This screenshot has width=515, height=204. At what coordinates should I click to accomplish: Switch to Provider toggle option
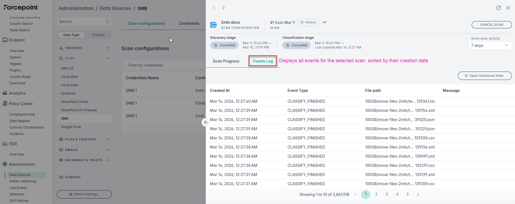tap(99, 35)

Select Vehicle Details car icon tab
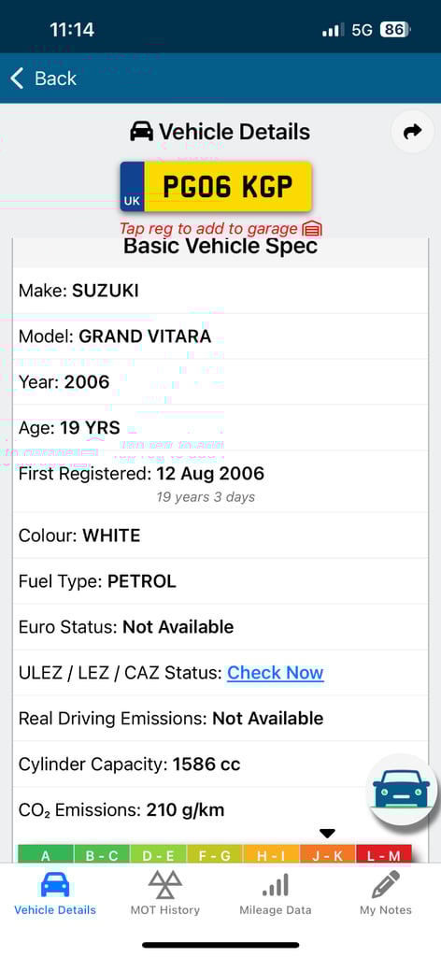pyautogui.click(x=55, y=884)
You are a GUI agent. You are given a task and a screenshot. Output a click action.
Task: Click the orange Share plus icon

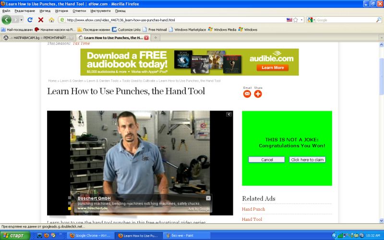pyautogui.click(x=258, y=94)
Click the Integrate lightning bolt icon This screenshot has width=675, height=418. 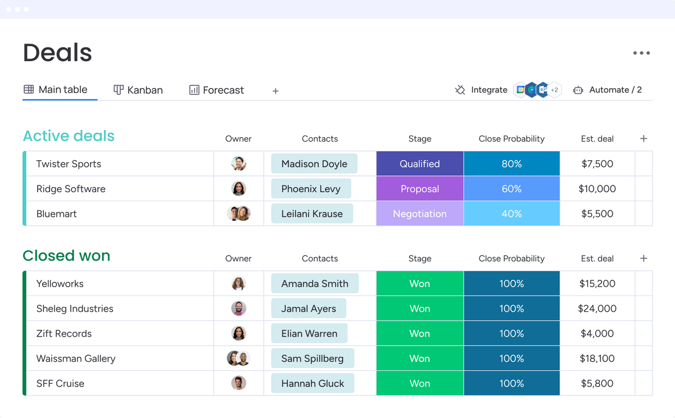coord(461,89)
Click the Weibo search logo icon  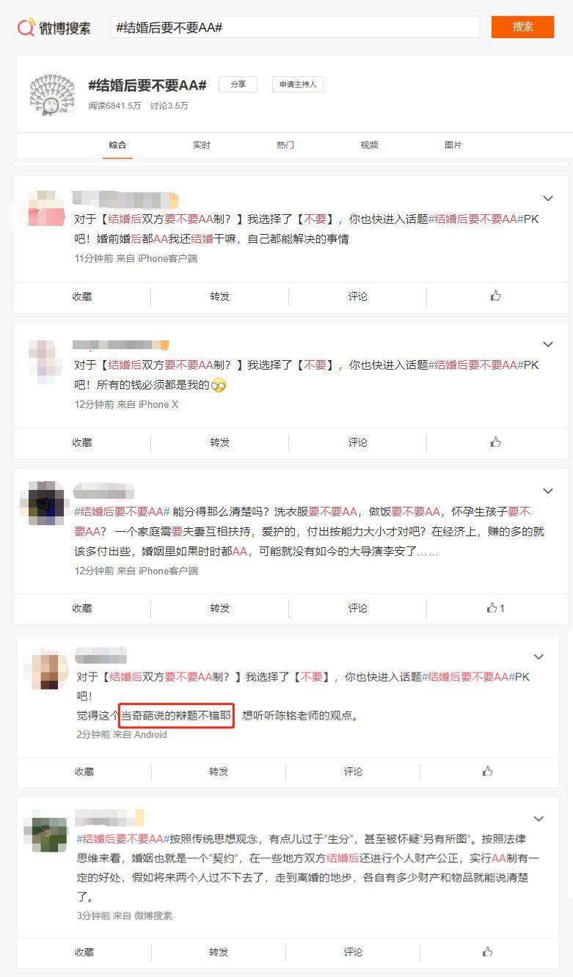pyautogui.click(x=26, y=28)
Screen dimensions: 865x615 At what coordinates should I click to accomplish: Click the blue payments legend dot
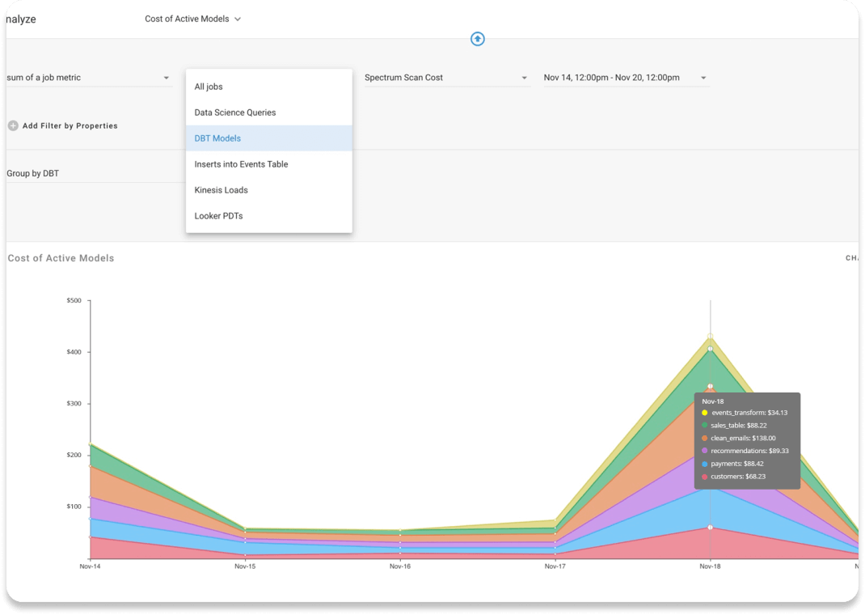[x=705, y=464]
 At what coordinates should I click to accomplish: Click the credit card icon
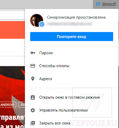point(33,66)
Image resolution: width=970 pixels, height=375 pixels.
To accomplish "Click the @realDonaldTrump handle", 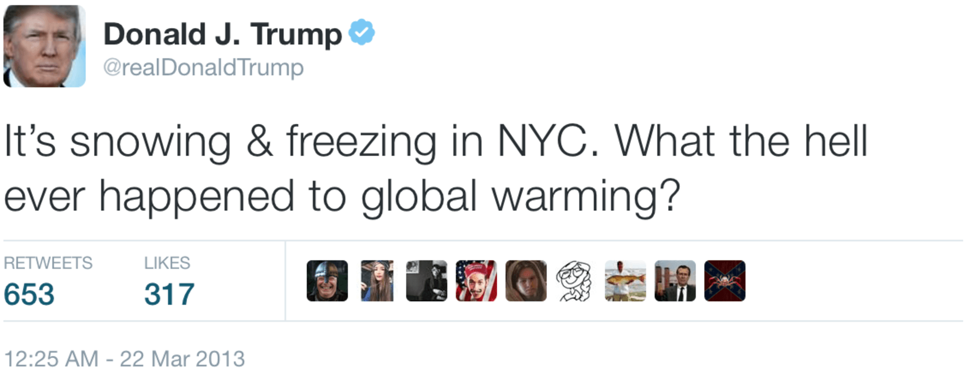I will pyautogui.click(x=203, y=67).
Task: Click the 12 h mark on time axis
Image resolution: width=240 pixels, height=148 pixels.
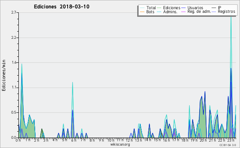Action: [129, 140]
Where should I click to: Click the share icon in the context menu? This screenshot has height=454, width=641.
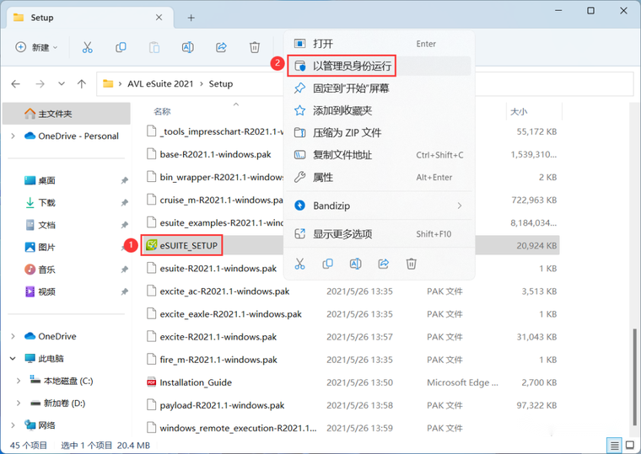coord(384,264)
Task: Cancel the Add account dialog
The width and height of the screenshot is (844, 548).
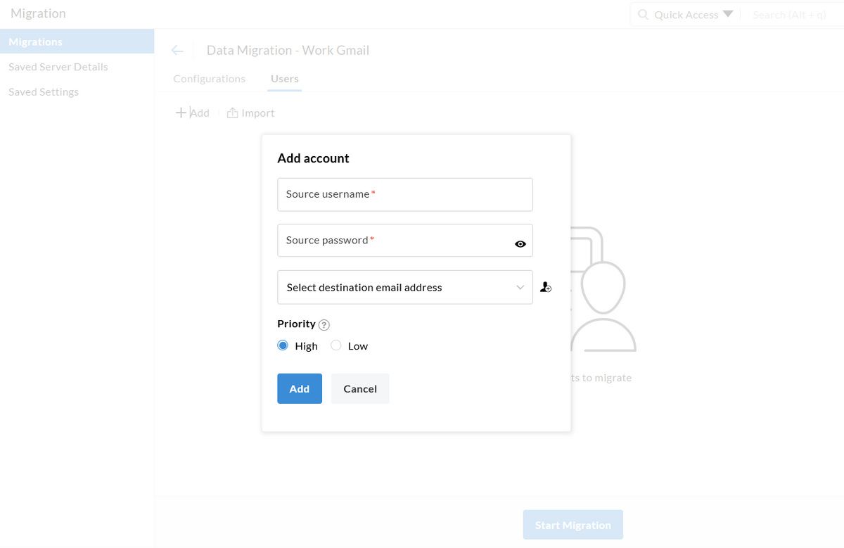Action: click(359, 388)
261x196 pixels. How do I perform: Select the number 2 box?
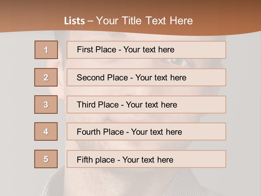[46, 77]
● ● ●
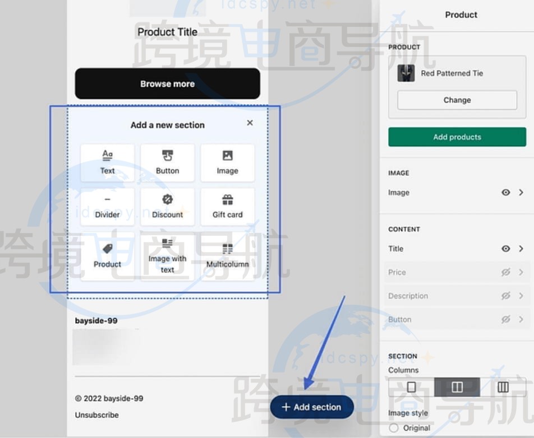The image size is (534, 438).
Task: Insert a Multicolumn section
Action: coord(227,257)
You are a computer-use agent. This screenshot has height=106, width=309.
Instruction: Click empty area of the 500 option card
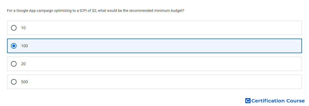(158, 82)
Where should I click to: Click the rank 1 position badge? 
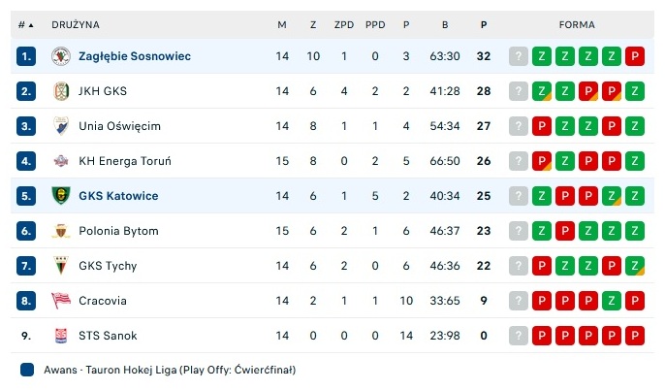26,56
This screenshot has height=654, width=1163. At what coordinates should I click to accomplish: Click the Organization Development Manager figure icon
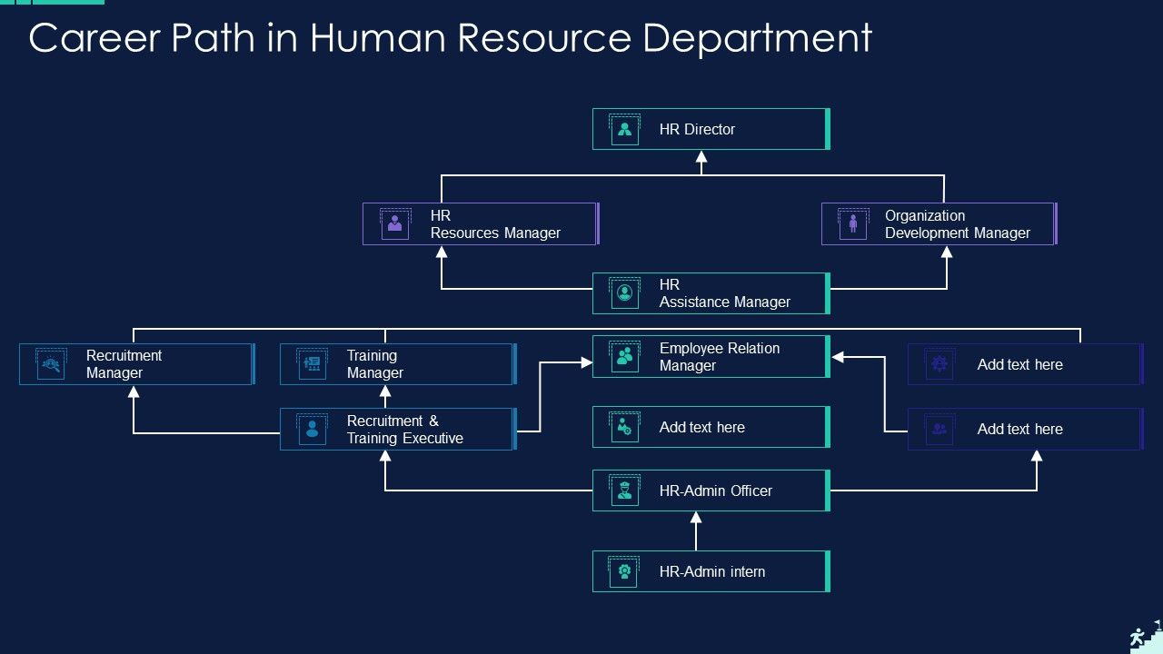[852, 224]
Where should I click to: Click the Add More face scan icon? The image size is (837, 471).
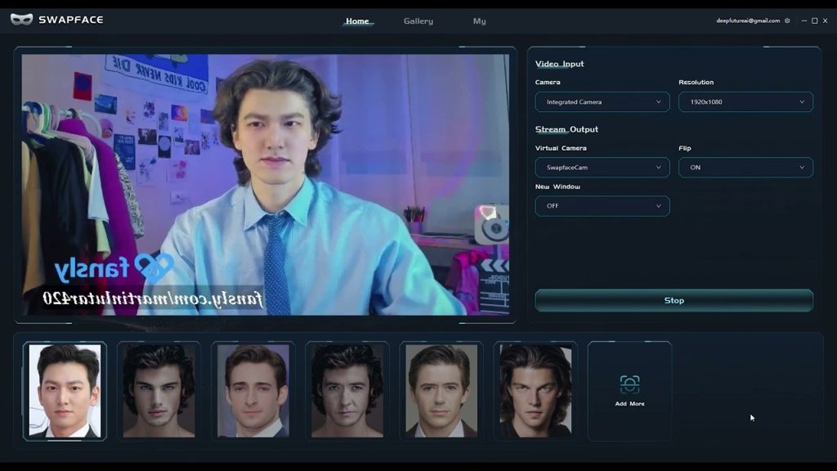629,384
● ● ●
-- Task to carry out --
Set aside each line above that includes the string "agent" and report it.

-- Answer space --
You are a GUI agent. You are given a task and a screenshot. Output a click action.
You are a computer-use agent. This screenshot has height=106, width=309.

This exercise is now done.